**Task details:**
Check each line of the entries below for the word "agent", and copy out the ones that have it.

**Excerpted records:**
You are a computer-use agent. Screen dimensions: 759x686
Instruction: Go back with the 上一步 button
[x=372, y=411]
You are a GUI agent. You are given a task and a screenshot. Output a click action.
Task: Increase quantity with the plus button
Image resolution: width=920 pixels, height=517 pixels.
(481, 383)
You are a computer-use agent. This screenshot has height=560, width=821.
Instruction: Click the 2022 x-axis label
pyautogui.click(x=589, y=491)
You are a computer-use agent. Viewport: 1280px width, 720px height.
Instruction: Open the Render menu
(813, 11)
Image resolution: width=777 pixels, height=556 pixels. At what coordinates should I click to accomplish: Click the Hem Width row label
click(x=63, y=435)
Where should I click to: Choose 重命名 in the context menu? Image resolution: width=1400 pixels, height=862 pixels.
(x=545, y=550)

**Response to this exercise:**
You are a computer-use agent. Screen dimensions: 759x686
You are a GUI agent. You are given a task and a screenshot. Output a click action.
You are a computer-use agent. This screenshot has height=560, width=821.
You are a computer-use agent. Viewport: 1280px width, 720px height.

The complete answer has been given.